Now the look. Drop an Aftersun still — or a Roger Deakins frame from 1917, or a screenshot from a Hong Kyung-pyo film — into Reference Image Grading and pull the intensity slider until you've got the feel. Hit Match All and the whole timeline equalizes around it — exposure, contrast, white balance, saturation, hue.
For surgical fixes, Manual Primaries gives you the four controls you actually need (Exposure, Contrast, White Balance, Saturation). The Preset LUT Library is there if you want a cinema starting point with intensity dial-in, plus you can upload your own .cube files.
Then you export and round-trip into Resolve for the creative finish. That's the point. Leumos isn't replacing your finishing suite. It's giving you back the first hour of every grading session — the hour you'd otherwise spend pushing shots into the same ballpark before any real work begins.
Pricing is straightforward. Free is 2 uploads/day at 400MB max — enough to test on a scene. Creator at $15/mo gets you 8/day at 1GB. Pro at $39/mo is 20/day at 2GB, which covers a feature finish at reasonable working chunks. The first 500 early-access signups get 50% off the first year. We launch in roughly 30 days.
Frequently asked questions
Does an AI film look generator replace a colorist on an indie film?
No, and anyone claiming it does is selling you something. What it replaces is the first equalization pass — the 6-10 hours per short or 40+ hours per feature spent matching shots before the creative grade even begins. A working colorist still owns the creative half: skin tone work in mixed light, narrative-driven contrast shifts, qualified secondaries for wardrobe or product. On indie budgets where the colorist is often the editor, getting that first hour back is the difference between hitting the festival deadline and not.
What cameras and codecs does this work with?
The cameras I'm building Leumos around are the ones working indies actually shoot — BMPCC 6K (BRAW), Canon C70 (C-Log3 in XF-AVC or RAW Light), Sony FX6 (S-Log3 in XAVC-I), and RED Komodo (R3D). The Input Color Space LUT will handle S-Log3, C-Log3, BRAW gamma, V-Log, and other common log curves in one click. ProRes RAW from a Ninja V works too. If you're delivering for a festival, your DCP still comes from your finishing suite — Leumos is the first-pass grading step, not the master.
Can AI match a specific film's look, like Parasite or Oppenheimer?
It can match the look, not recreate the cinematography. Drop a Parasite still into a reference-based grader and it'll push your footage toward Hong Kyung-pyo's green-yellow midtones and crushed shadow density — within the limits of what your footage actually contains. If you shot underexposed on a small sensor, you won't get the dynamic range that 65mm production had. The honest framing is: AI gets you 70-80% of the way to a reference, fast. The remaining 20% is still craft, taste, and Resolve secondaries.
How does this compare to Colourlab AI or fylm.ai?

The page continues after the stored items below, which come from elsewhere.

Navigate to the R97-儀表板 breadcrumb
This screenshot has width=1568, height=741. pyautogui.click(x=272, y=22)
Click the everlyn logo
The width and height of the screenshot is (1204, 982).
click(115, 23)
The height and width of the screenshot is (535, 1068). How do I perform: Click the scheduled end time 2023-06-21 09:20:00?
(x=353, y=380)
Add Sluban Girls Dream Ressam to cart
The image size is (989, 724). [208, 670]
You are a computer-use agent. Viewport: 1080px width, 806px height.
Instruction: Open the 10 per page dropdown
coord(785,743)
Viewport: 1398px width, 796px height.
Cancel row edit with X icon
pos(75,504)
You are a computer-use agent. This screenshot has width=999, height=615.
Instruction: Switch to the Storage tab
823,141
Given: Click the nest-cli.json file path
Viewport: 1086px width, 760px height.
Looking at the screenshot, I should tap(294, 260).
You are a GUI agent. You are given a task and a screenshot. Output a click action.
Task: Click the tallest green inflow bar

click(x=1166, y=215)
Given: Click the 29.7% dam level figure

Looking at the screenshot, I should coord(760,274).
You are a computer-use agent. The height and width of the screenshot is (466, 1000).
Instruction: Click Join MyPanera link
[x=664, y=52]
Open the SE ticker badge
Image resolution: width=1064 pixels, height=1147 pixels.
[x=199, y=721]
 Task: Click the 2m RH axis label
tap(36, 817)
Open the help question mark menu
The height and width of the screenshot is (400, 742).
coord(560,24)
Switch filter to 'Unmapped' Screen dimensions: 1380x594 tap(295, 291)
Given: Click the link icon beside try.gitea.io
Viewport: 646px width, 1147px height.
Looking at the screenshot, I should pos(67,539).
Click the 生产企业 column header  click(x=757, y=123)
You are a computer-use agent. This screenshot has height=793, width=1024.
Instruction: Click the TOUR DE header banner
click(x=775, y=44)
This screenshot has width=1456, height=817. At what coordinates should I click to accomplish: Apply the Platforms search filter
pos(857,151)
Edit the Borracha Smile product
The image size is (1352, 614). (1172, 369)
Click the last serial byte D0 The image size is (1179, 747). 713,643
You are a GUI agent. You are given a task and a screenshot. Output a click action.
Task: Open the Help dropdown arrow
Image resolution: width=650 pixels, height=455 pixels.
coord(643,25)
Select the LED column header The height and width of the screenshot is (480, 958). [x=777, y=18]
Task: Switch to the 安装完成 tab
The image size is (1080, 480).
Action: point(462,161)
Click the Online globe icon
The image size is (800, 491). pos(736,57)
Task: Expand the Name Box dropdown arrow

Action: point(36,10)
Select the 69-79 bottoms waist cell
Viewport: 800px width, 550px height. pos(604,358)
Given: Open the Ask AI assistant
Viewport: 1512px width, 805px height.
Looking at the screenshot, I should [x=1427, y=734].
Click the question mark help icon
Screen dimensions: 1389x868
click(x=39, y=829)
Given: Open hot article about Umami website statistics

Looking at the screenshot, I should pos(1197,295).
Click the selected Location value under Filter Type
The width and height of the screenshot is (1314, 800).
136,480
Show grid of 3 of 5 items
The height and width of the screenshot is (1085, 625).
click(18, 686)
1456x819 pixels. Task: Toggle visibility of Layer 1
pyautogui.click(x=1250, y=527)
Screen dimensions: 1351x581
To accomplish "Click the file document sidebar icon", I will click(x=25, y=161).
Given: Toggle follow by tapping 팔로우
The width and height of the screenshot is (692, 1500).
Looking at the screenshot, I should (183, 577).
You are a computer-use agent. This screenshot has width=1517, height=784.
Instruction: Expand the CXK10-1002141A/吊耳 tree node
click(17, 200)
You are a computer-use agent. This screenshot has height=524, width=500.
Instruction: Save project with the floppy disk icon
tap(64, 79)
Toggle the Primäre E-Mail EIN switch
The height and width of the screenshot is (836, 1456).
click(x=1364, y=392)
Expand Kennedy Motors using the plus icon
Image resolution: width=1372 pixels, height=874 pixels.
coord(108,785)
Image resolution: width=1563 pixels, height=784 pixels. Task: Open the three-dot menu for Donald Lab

Colourlab AI is the strongest desktop tool I've tested — its match-grade quality on shot-to-shot work is genuinely impressive, but it's a desktop app with a real learning curve and indie-unfriendly pricing. fylm.ai is browser-based with elegant look design, though its scene-matching is less aggressive than what indies often need. I'm building Leumos as a browser-first tool focused specifically on the indie-and-short-form workflow: scene-cut auto-detection, reference matching, and one-shot timeline equalization, priced for filmmakers who can't justify Colourlab's tier.
Will it work for festival-targeted shorts and features?
For first-pass grading, yes — that's the design target. You upload your selects, equalize, land at 70-80% of your look, then round-trip into Resolve for the festival finish. What Leumos won't do is replace your DCP pipeline, your final QC pass, or the colorist conversation you should still have on a feature finish if budget allows. It collapses the unglamorous first hour of every grading day so you have time for the creative half before picture lock.
What about mixed-lighting scenes like practical interiors or night exteriors?
This is where AI grading gets honest about its limits. Mixed lighting — tungsten practical plus daylight window, fluorescent plus tungsten — creates skin tone shifts no current AI handles cleanly across a single take. What Match All will do is land your shots in the same general exposure and white balance ballpark. The qualifier work on faces in mixed light is still manual in Resolve. I'd rather tell you that up front than have you discover it on a deadline two days before a festival submission.
What does pricing look like for indie filmmakers?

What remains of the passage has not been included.